We seem to be in the minority on this one. At last week’s Apple developer conference, jailbreak interest was “non-existent,” Daring Fireball’s John Gruber says today.
Clearly, none of Apple’s actual conference sessions or labs were going to cover, nor even mention, unofficial APIs. What I’m saying is that it didn’t seem like any attendees were talking about them or showing off jailbreak apps in the hallways, either. Could be I just didn’t happen to run into them, or that the sort of people who remain interested in writing jailbreak iPhone apps are not the sort of people who go to WWDC.
But as long as Apple is in charge of vetting apps for the iPhone store, we think there will be some interest in jailbreak apps. Such as:
- Not-quite-legal game apps like the iPhone Gameboy/Nintendo emulators
- Stuff that competes with Apple apps, like a new Web browser, media player, etc.
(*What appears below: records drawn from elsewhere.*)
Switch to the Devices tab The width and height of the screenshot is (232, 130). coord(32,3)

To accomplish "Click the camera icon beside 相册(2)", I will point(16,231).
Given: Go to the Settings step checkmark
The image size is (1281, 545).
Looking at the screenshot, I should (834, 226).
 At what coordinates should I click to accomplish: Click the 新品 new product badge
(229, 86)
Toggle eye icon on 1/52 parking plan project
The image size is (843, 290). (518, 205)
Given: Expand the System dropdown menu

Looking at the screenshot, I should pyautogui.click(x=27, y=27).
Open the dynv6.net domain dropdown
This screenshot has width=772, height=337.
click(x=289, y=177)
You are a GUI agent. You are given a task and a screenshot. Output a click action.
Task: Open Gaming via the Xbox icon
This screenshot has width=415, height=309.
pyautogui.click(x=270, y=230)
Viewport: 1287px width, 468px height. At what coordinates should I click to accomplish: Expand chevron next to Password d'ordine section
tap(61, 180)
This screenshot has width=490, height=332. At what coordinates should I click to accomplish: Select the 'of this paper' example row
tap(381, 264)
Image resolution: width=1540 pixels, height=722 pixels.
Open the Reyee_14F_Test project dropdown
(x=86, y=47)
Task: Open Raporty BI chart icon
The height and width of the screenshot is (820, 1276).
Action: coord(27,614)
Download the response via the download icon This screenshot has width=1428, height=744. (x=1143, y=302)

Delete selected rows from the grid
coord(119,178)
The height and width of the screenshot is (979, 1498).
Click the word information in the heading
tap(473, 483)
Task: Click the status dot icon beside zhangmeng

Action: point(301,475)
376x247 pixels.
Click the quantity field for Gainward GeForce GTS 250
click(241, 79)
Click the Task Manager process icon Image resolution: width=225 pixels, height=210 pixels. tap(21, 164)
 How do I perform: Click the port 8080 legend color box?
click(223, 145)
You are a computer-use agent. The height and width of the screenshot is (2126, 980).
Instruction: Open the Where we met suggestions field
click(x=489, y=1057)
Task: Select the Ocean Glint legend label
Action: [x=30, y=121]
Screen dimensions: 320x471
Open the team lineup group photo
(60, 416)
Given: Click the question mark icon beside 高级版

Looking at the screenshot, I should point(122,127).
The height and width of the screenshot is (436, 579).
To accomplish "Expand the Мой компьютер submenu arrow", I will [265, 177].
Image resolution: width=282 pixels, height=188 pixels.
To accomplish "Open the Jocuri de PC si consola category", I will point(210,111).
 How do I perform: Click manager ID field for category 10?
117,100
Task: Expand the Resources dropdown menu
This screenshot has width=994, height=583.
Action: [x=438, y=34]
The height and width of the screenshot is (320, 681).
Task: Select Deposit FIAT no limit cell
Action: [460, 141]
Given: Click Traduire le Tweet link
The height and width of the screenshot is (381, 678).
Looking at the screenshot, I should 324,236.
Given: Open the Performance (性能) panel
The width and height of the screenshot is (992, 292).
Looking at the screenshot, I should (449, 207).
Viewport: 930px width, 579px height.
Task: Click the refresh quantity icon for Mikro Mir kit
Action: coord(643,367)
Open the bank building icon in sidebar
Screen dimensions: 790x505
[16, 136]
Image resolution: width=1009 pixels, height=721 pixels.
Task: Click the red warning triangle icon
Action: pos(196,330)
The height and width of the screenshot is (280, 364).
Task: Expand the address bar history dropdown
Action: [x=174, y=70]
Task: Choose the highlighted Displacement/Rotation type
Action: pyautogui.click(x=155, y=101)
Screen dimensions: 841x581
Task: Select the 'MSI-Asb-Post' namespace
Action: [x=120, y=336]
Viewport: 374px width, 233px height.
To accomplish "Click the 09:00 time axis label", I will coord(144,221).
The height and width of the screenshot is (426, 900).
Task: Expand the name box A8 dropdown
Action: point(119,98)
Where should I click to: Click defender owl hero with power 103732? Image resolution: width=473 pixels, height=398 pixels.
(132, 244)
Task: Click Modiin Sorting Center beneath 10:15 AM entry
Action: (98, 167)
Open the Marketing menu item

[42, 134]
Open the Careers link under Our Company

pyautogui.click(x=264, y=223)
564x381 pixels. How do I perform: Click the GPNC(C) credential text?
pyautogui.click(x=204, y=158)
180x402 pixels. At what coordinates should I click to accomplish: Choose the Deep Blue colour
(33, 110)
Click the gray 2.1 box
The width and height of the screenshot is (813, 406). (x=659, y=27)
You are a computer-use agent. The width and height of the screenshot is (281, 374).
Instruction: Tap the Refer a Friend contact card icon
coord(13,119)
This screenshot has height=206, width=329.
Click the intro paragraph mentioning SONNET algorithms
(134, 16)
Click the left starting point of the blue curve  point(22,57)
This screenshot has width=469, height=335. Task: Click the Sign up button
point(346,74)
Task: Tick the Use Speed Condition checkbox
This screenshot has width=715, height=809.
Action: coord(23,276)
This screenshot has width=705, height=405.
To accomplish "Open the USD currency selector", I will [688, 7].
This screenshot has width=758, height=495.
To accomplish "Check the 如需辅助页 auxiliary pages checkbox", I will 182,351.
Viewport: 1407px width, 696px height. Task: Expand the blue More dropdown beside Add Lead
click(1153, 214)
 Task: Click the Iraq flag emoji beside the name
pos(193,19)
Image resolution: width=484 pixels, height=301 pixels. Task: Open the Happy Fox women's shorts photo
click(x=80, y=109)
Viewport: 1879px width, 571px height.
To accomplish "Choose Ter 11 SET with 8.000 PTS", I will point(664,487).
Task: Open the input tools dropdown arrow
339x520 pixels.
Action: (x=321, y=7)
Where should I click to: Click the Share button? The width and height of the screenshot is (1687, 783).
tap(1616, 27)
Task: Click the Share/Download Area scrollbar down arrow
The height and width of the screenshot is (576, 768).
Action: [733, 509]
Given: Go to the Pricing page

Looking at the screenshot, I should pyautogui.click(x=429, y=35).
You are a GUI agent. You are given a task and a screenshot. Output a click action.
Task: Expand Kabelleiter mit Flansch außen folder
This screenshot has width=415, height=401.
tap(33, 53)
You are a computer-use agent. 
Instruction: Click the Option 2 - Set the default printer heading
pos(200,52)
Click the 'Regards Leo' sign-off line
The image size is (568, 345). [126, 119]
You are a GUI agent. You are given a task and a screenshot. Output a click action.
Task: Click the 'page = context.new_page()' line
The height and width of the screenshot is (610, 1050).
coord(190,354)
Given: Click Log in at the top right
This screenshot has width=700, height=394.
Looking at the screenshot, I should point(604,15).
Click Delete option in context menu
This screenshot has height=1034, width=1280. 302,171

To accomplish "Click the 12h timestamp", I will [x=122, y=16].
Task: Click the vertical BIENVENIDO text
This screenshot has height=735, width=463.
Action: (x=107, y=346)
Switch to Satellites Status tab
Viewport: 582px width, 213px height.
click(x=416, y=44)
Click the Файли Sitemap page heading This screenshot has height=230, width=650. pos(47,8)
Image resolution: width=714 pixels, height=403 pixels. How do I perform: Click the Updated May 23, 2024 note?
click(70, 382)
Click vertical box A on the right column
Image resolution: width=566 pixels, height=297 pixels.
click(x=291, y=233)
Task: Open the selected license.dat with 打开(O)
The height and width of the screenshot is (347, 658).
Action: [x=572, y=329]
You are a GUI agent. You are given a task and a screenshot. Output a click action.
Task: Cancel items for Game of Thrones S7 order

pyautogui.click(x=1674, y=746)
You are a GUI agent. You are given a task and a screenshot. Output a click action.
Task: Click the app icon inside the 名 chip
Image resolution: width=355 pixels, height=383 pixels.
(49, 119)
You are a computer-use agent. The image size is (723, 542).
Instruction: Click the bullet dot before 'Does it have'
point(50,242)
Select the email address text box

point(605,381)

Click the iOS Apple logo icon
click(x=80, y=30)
- Mobile porn apps (though most of this will likely be via the Web)
- Apps that run in the background, which Apple’s SDK doesn’t allow
- VoIP apps that run over AT&T’s (T) 3G network, which Apple won’t allow
We don’t think this market will be particularly large — mostly hacker-types, programmers, hobbyists, super-early adopters, etc. And it’s possible the new iPhone 3G will include extra hurdles to prevent or discourage people from jailbreaking their phones and installing unofficial apps. But we’re not convinced that the jailbreak market is going to die when Apple’s apps store rolls out.
What’s your take? If it’s possible to jailbreak the iPhone 3G, will you? Or will you only install Apple-approved apps from the iPhone store?